Code used for the paper Multimodal Prediction of Spontaneous Humour: A Novel Dataset and Results. (ArXiv link will follow here).
Includes scripts for hyperparameter search and/or leave-one-out training & evaluation.
The Passau-SFCH dataset is available upon request at this Zenodo-Link. Please download the EULA here and send it to lukas[dot]christ[at]informatik[dot]uni-augsburg[dot]de. Please note that the EULA must be filled and signed by a Professor and the data can only be shared with academic groups for non-commercial research purposes.
Copy the directories features
and labels
as top-level-directories into the repo. Alternatively,
adapt global_vars.py
accordingly.
It is highly recommended to create a new Python venv and installing the provided requirements.txt
.
This repository contains the code to reproduce the experiments in the abovementioned paper. GRUs are used for the humour recognition task, while SVMs are employed for sentiment and direction prediction.
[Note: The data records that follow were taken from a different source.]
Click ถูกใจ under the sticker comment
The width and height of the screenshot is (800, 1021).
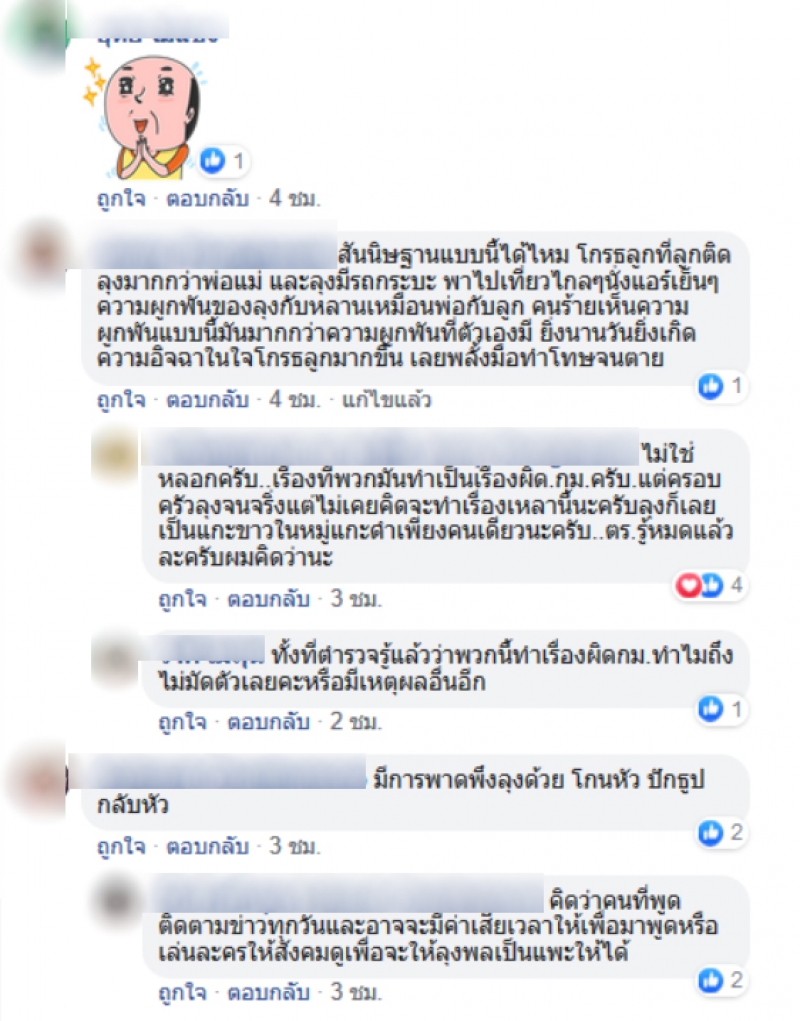(121, 198)
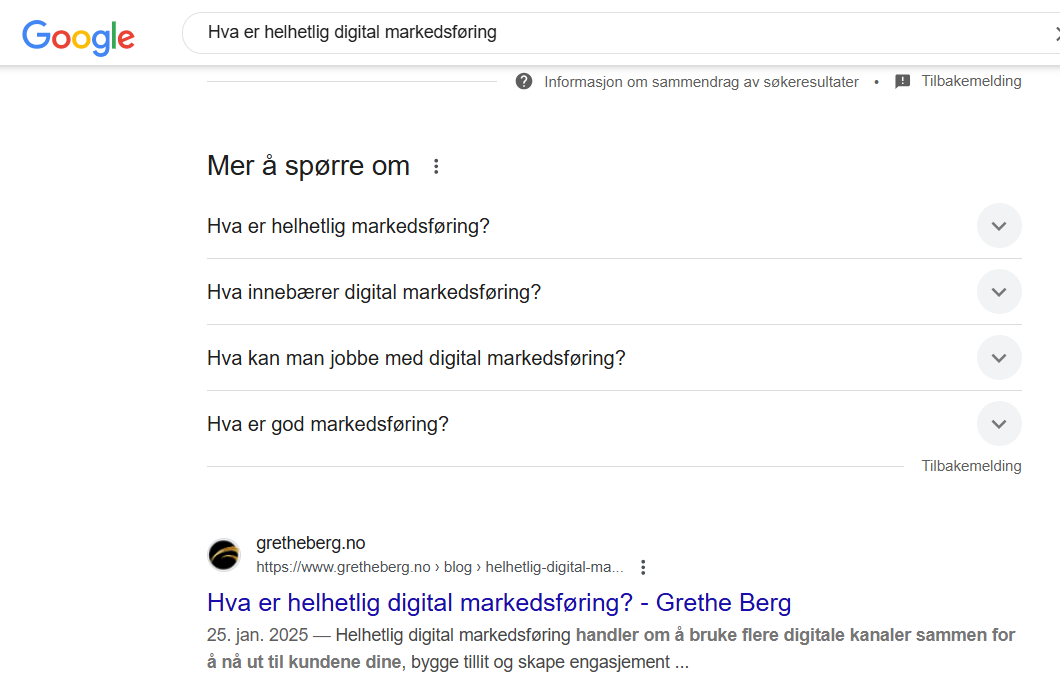Expand chevron for "Hva er god markedsføring?"
1060x699 pixels.
tap(998, 424)
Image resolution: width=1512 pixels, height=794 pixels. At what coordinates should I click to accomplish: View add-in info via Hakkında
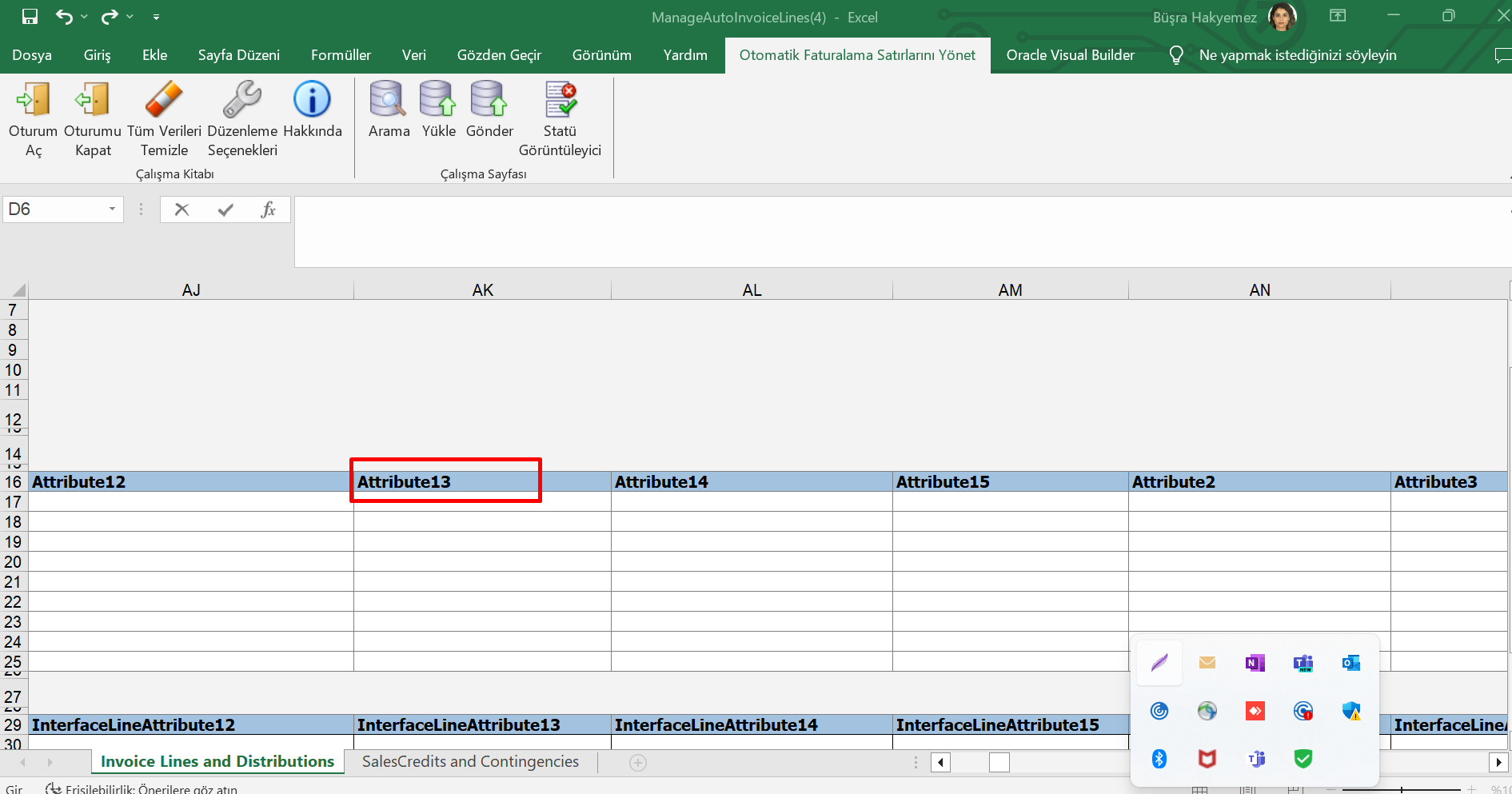[x=312, y=112]
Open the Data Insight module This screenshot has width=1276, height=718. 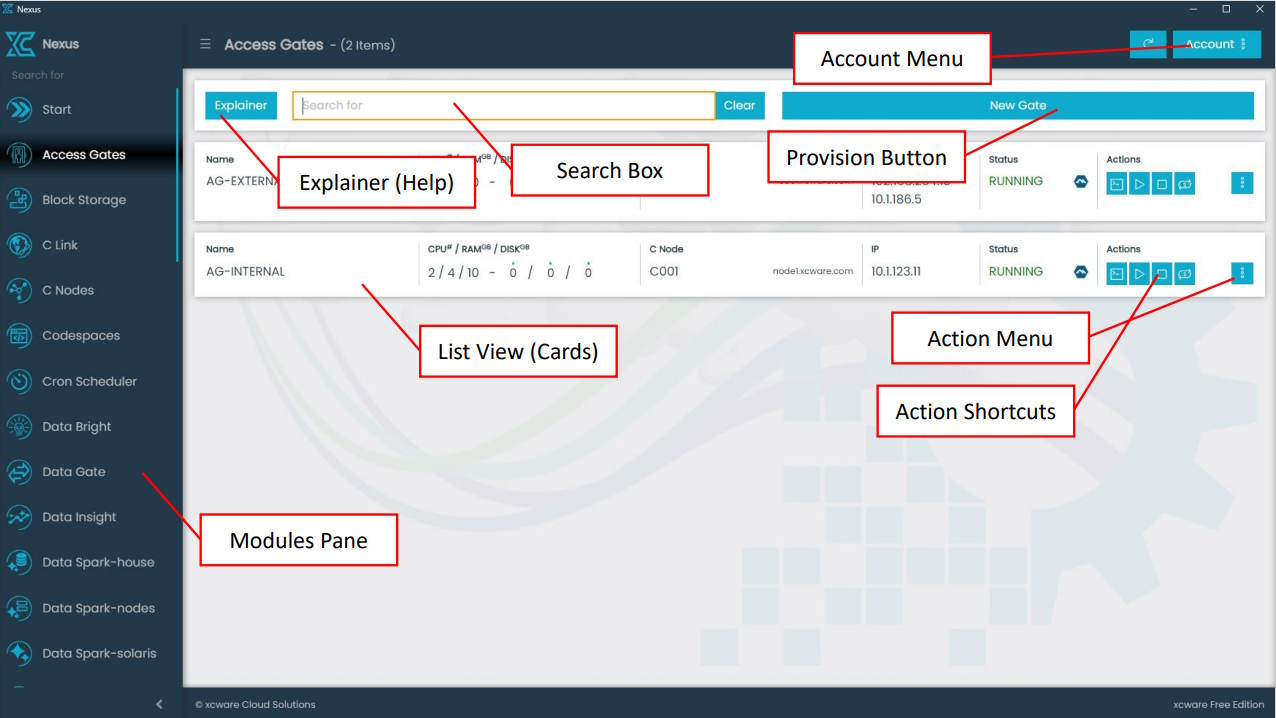[22, 517]
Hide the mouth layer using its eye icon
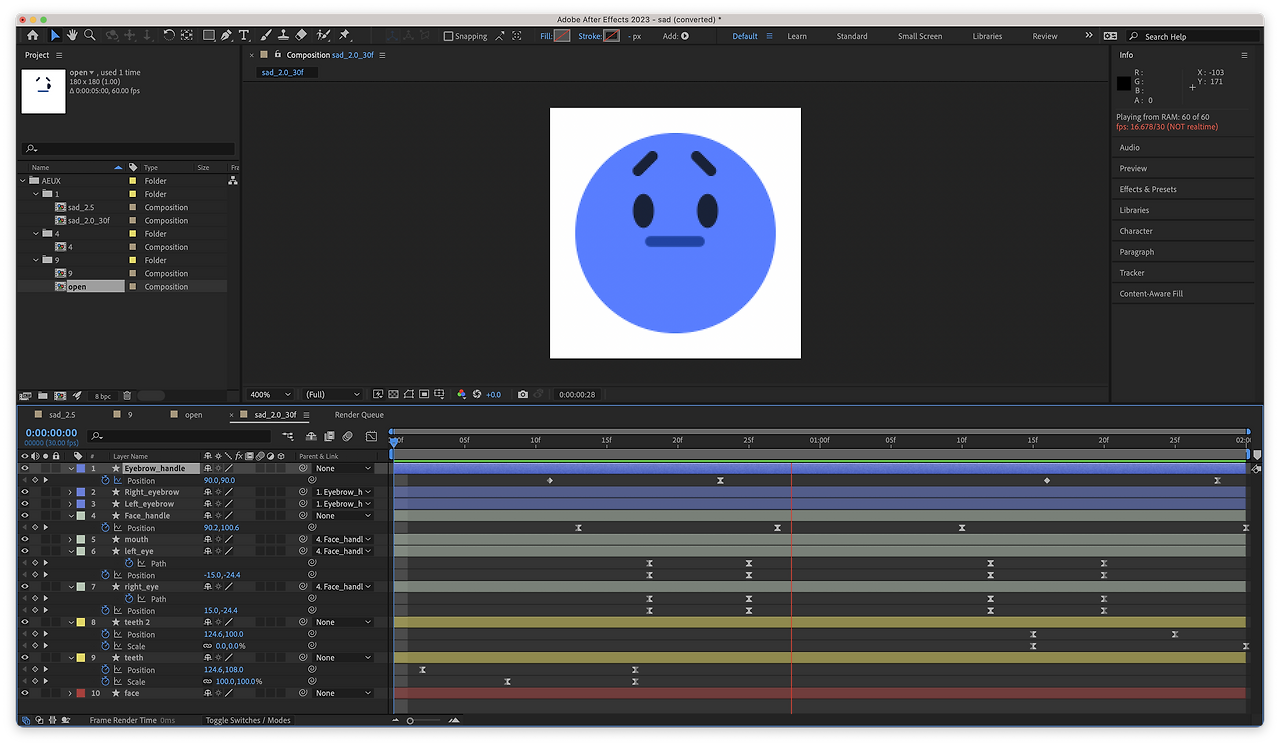Image resolution: width=1280 pixels, height=746 pixels. 25,540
Before running any script, the paths in global_vars.py
must be reviewed, and if necessary, updated.
For all three tasks, the following steps can be executed:
- hyperparameter search on the whole dataset
- evaluating a configuration in a leave-one-out setting: for all 10 coaches in the dataset, train on 9 of them and evaluate on the remaining one
- load and evaluate existing checkpoints
All scripts cache the features in the directory specified by FEATURE_CACHE_DIR
in global_vars.py
.
Caching can not be disabled (only by deleting the respective directories).
GRU training for the humour task is mainly done with the run_rnn_experiments.py
script.
For a detailed list of parameters, see the parse_args
method.
In order to conduct a hyperparameter search, simply specify several values for at least one hyperparameter such as
rnn_num_layers
(see parse_args
for all hyperparameters). The script will execute a grid search and choose the
best configuration according to the best validation score. Subsequently, this configuration is used to train and
evaluate 10 models in a leave-one-out manner.
Note that, by default, all steps are executed --num_seeds
times using incremental seeds (starting from --seed
).
To skip the hyperparameter search and directly do the leave-one-out training/evaluation, make sure to only specify one value for each hyperparameter.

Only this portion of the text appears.